Se você já viu uma manchete dizendo que “o Ibovespa fechou em 173 mil pontos” e ficou sem entender o que isso quer dizer, você não está sozinho. A pontuação da bolsa é um dos assuntos que mais afasta quem está começando a acompanhar o mercado, porque o dado parece um código difícil de decifrar, mas, depois de entender a lógica por trás dele, o susto costuma desaparecer rápido.
O que é a pontuação da bolsa?
Esse número nada mais é do que um resumo do comportamento de um grupo de ações ao longo do tempo. No Brasil, o principal exemplo é o Ibovespa, que reúne as ações mais negociadas na B3. Quando ele nasceu, em 1968, começou valendo 100 pontos. Interessante demais pensar nisso, não é mesmo?
Desde então, cada variação diária das ações que compõem o índice foi acumulada sobre essa base – é por isso que hoje ele pode estar acima de 170 mil pontos: o valor mostra o quanto essa carteira teórica de ações já se multiplicou desde o início. Se a pontuação está em 170 mil, por exemplo, significa que a carteira teórica vale hoje 1.700 vezes mais do que valia em 1968 – não que existam 170 mil reais envolvidos.
Como esse número é calculado?
A pontuação da bolsa é definida a partir de uma carteira teórica formada por cerca de 80 ações e units listadas na B3. Cada papel entra no cálculo com um peso proporcional à sua liquidez, isto é, o quanto ele é negociado no mercado. Multiplicando o preço de cada ação pela quantidade teórica dela na carteira, e somando tudo, chega-se à pontuação do dia.
Quando a maioria dos papéis sobe, o índice sobe; quando cai, o oposto acontece. Essa carteira teórica é revista periodicamente pela B3, então as empresas que mais pesam na conta também mudam com o tempo, acompanhando quem está sendo mais negociado no momento.
Curiosidade: outras bolsas também usam pontos
Esse jeito de resumir o mercado em pontos não é exclusividade brasileira. O S&P 500 e o Dow Jones, nos Estados Unidos, ou o Nikkei 225, no Japão, também expressam seu desempenho dessa forma, cada um com sua própria metodologia e base de cálculo. A lógica se repete: o número em si não representa reais, dólares ou ienes: é uma escala própria, criada para comparar o presente com o passado daquele mercado específico.

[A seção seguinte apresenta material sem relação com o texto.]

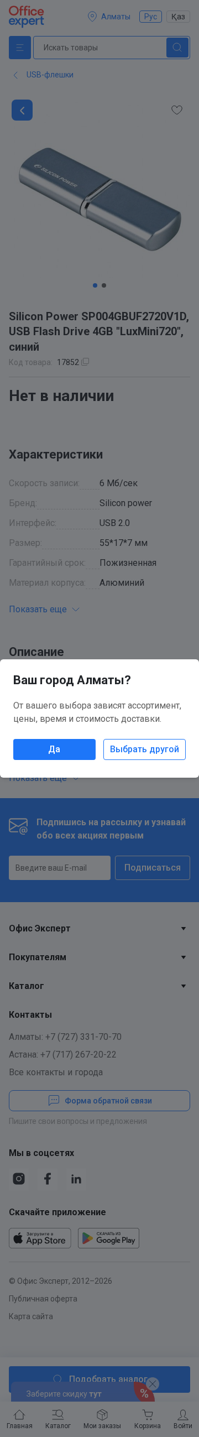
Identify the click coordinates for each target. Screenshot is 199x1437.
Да (54, 749)
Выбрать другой (144, 749)
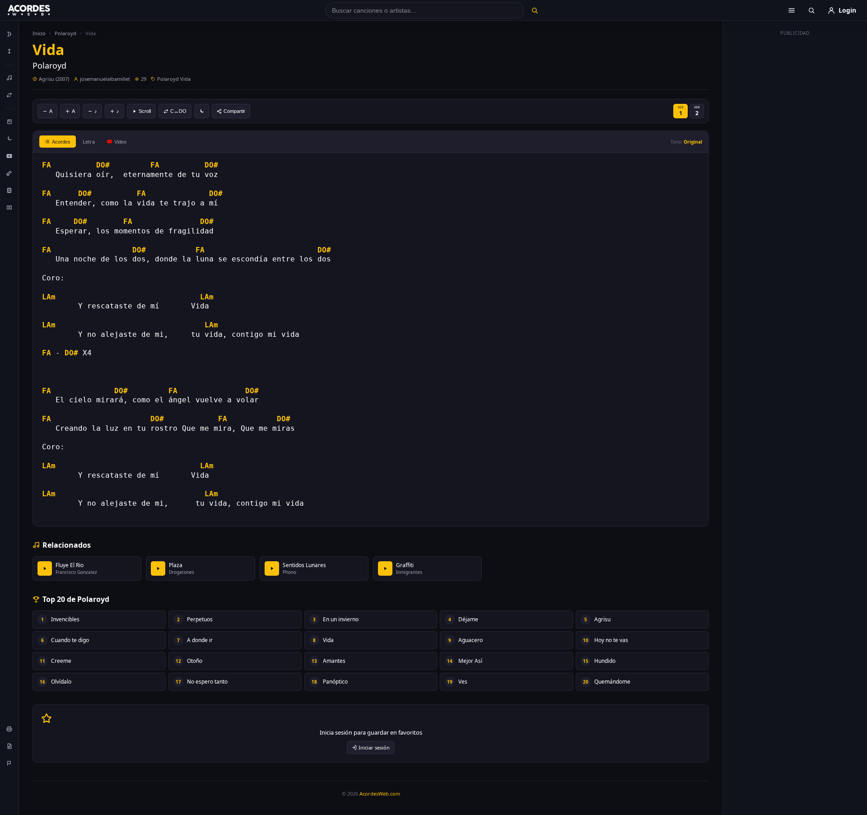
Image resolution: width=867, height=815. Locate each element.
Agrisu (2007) (54, 78)
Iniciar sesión (374, 747)
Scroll (145, 111)
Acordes (61, 141)
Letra (89, 141)
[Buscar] (534, 10)
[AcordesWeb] (40, 10)
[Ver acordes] (9, 190)
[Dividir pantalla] (9, 207)
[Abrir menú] (791, 10)
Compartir (234, 111)
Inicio (39, 33)
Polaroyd (65, 33)
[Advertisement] (795, 175)
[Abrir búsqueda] (811, 10)
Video (120, 141)
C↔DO (178, 111)
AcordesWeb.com (379, 793)
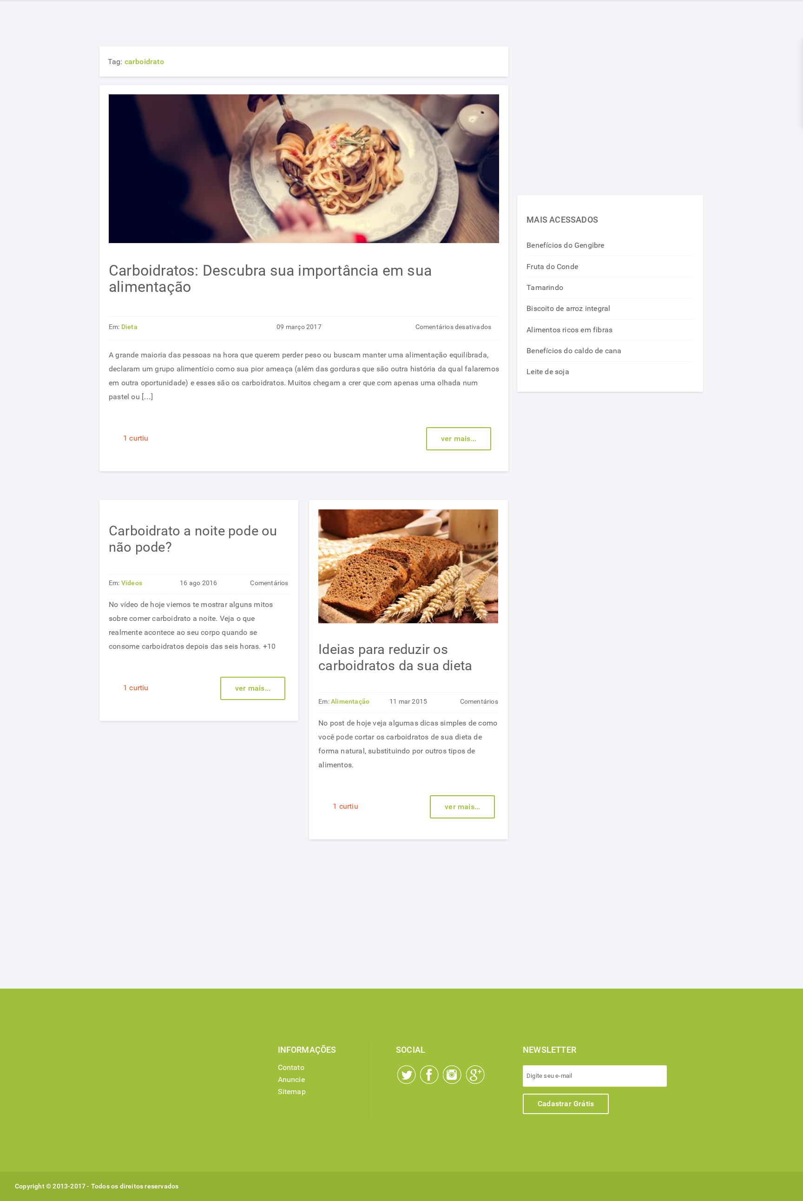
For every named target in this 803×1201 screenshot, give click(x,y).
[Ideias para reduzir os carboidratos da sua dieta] (408, 620)
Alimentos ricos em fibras (569, 329)
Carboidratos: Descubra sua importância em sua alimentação (270, 279)
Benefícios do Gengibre (565, 245)
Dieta (129, 327)
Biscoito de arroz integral (568, 308)
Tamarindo (545, 287)
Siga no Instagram (452, 1074)
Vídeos (131, 583)
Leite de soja (548, 371)
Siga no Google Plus (475, 1074)
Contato (291, 1067)
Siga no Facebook (429, 1074)
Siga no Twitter (406, 1074)
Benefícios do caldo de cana (574, 350)
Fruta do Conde (552, 266)
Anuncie (291, 1079)
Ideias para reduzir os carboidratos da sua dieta (395, 657)
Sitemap (292, 1091)
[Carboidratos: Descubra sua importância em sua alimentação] (304, 240)
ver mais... (458, 438)
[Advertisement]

Cada ponto custa alguma coisa?
Essa é a pergunta que mais gera confusão. A resposta é: depende do que você está fazendo. Comprando uma ação ou um ETF que segue o Ibovespa, como o BOVA11, você paga pelo preço da cota – que acompanha o índice, mas não é igual à pontuação da bolsa.
Já quem opera contratos futuros ligados ao índice, como o mini índice negociado na B3, trabalha com outra régua: ali, cada ponto vale R$ 0,20 no contrato mini e R$ 1 no contrato cheio. Esse tipo de operação, mais comum entre traders do que entre investidores de longo prazo, é o que de fato converte pontos em valor monetário direto.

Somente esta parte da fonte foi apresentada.